Nick Sandmann, a student of Covington Catholic High School in Park Hills, Kentucky, was cast into the spotlight earlier in the week as a result of his recent encounter with Nathan Phillips, a Native American elder and military veteran.
Video footage of the incident showed the 17-year-old high school junior seemingly staring down Mr. Phillips, 64, as the activist banged a drum near the Lincoln Memorial last Friday afternoon. Clips of the incident quickly went viral, igniting a firestorm of criticism that culminated in Mr. Maher referring to the student’s expression Friday evening as “the smirk heard ’round the world.”
Subsequent video footage showed an earlier portion of the confrontation with Mr. Phillips approaching Nick Sandmann and his classmates, beating his drum and chanting, leading numerous pundits to take to Twitter to apologize for rashly condemning the Covington students, having not seen the fuller context of the incident.
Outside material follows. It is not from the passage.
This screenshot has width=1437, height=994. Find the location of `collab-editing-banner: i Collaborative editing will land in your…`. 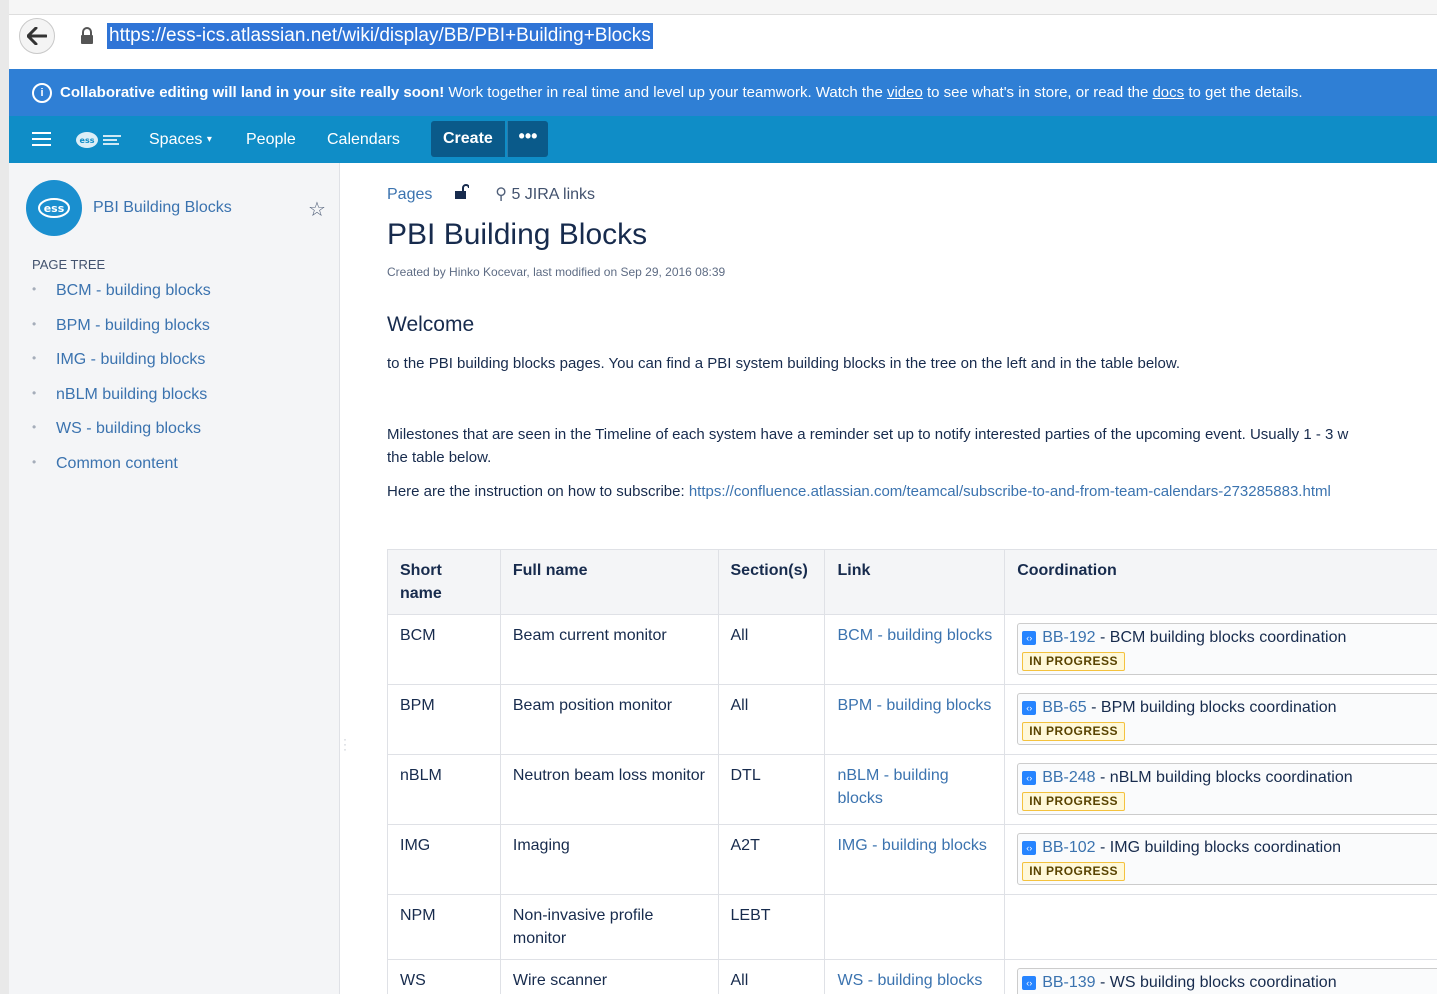

collab-editing-banner: i Collaborative editing will land in your… is located at coordinates (723, 92).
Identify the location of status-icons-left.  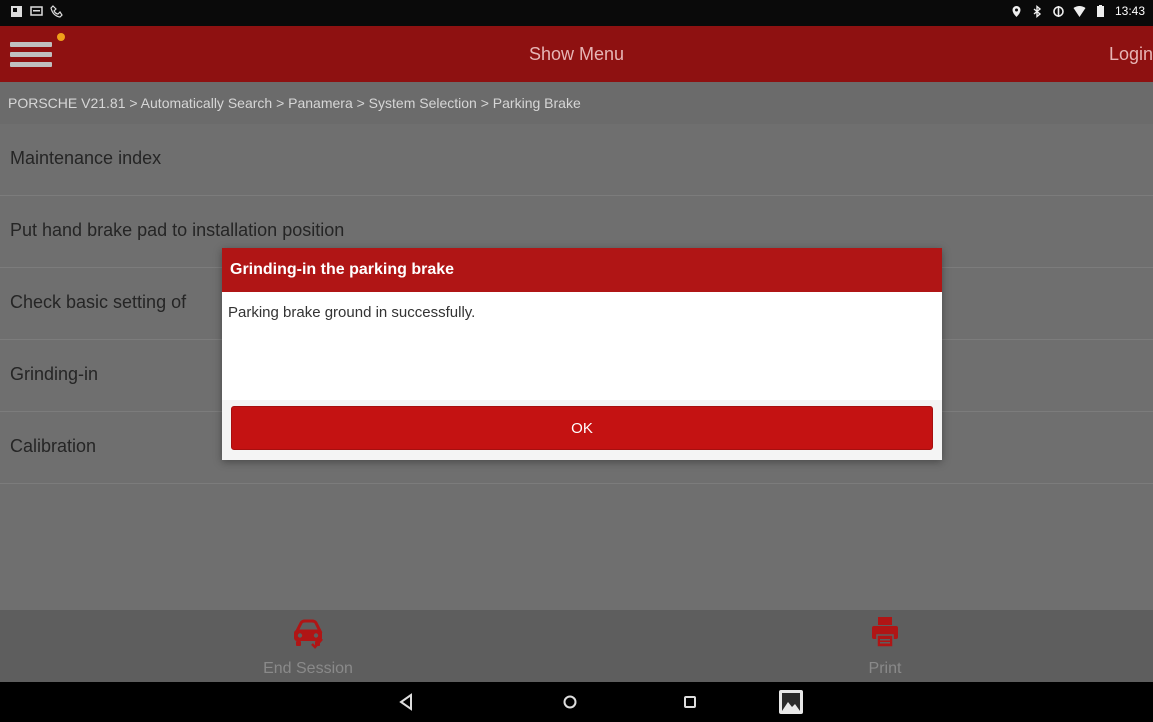
(36, 12).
“This smirking kid says he was just trying to defuse the situation. Really? Next time you get into a fight with your wife or your husband or your boyfriend or your girlfriend, try that. Try getting two inches from their face with a [expletive]-eating grin… and see if it defuses the situation,” Mr. Maher said Friday.
Responding to similar criticism earlier in the week, President Trump defended the students and said they had been “treated unfairly” and “smeared” by the media.
“I was not intentionally making faces at the protester,” the student said in a statement issued this week. “I did smile at one point because I wanted him to know that I was not going to become angry, intimidated or be provoked into a larger confrontation.”